The California-based company Artelo Biosciences, Inc. (Nasdaq: ARTL) says it has developed a novel variation of cannabidiol (CBD) that has shown promising results in animal studies indicating that it may be a superior alternative to the standard widely-used cannabinoid.
The company presented findings on the ART12.11 cocrystal CBD composition on Sunday at the 33rd International Cannabinoid Research Society (ICRS) Symposium in Toronto, Ontario. Artelo says the patented CBD variation has shown superior bioavailability and efficacy for the treatment of anxiety, PTSD and depression in preclinical studies.

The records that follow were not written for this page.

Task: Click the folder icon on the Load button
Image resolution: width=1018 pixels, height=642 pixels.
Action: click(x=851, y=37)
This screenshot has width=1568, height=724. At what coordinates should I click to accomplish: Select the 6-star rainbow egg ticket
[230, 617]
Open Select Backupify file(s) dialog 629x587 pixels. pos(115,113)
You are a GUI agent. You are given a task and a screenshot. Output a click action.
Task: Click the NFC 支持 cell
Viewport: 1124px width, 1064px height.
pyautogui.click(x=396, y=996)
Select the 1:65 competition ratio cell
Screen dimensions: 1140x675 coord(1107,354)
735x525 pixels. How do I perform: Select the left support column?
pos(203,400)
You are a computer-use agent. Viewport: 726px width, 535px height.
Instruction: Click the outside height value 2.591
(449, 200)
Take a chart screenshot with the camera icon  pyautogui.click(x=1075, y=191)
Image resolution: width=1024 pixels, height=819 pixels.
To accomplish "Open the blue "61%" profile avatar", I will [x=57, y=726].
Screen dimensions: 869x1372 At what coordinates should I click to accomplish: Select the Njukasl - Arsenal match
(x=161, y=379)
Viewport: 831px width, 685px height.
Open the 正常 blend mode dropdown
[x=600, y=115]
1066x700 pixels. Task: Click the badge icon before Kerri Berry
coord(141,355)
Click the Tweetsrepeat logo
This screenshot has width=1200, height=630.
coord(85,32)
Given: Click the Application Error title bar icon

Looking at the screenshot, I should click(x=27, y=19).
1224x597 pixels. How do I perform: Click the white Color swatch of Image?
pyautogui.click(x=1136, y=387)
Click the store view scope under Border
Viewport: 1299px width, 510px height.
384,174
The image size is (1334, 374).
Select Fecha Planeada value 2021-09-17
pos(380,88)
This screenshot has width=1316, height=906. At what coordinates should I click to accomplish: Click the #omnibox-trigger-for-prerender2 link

Artelo’s President and CEO Gregory D. Gorgas says the company believes the cannabinoid variation could potentially have a major role in the depression and anxiety market, worth an estimated US$11 billion.
Rodent studies on ART12.11 at the University of Western Ontario showed that the drug had strong anxiety-reducing and anti-depressive effects that significantly outperformed standard CBD.
“A multiple-dose pharmacokinetic animal study conducted at different research laboratories showed that this novel cocrystal form of CBD demonstrated improved pharmaceutical properties, including solubility and dissolution, and delivered higher plasma levels of CBD and its major metabolite compared to CBD alone,” said Saoirse O’Sullivan, Vice President of Translational Sciences at Artelo.
The Toronto symposium is currently ongoing until June 29, features over 75 oral presentations and focuses on providing a forum for cannabinoid researchers to meet and discuss their findings. The ICRS is composed of 40 countries and has over 650 members from around the globe.
In addition to depression, PTSD and anxiety, Artelo is actively involved in developing treatments for other conditions like anorexia, inflammation and cancer.
The company had US$15.5 million cash on hand at the end of Q1 this year and 2.85 million issued and outstanding common shares at the end of the quarter.
Artelo’s shares stayed flat Monday at US$1.95 on the Nasdaq Stock Exchange.